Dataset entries
· · · · · · ·
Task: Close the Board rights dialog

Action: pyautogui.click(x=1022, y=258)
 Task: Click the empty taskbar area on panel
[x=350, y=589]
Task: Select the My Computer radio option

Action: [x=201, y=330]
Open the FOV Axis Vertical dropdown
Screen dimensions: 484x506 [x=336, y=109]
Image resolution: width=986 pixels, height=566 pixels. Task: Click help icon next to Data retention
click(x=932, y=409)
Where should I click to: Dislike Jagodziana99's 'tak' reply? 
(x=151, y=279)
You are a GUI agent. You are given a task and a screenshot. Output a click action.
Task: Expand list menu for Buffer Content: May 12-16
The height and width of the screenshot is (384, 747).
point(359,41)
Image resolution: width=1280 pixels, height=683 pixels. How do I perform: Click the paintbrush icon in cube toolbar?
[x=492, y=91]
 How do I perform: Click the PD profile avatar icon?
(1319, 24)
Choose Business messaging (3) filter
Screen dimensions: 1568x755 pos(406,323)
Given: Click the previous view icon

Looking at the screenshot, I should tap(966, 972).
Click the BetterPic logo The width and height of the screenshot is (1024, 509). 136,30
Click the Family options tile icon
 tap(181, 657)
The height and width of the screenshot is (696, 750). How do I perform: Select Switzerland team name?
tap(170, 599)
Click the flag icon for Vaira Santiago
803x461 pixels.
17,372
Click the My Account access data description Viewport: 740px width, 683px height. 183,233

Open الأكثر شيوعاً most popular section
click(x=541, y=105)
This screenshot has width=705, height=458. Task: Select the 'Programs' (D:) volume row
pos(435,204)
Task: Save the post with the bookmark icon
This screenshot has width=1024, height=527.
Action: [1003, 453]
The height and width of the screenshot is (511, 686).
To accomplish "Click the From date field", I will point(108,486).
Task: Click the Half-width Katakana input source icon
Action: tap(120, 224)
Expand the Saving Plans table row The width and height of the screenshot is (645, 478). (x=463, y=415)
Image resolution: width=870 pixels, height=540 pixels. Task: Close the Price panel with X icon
· · · · · · ·
> [Task requirements]: Every line above that has the string "Expand" needs to be copied.

> [Response box]:
Task: Expand list menu for Buffer Content: May 12-16
Expand the Saving Plans table row The width and height of the screenshot is (645, 478). (x=463, y=415)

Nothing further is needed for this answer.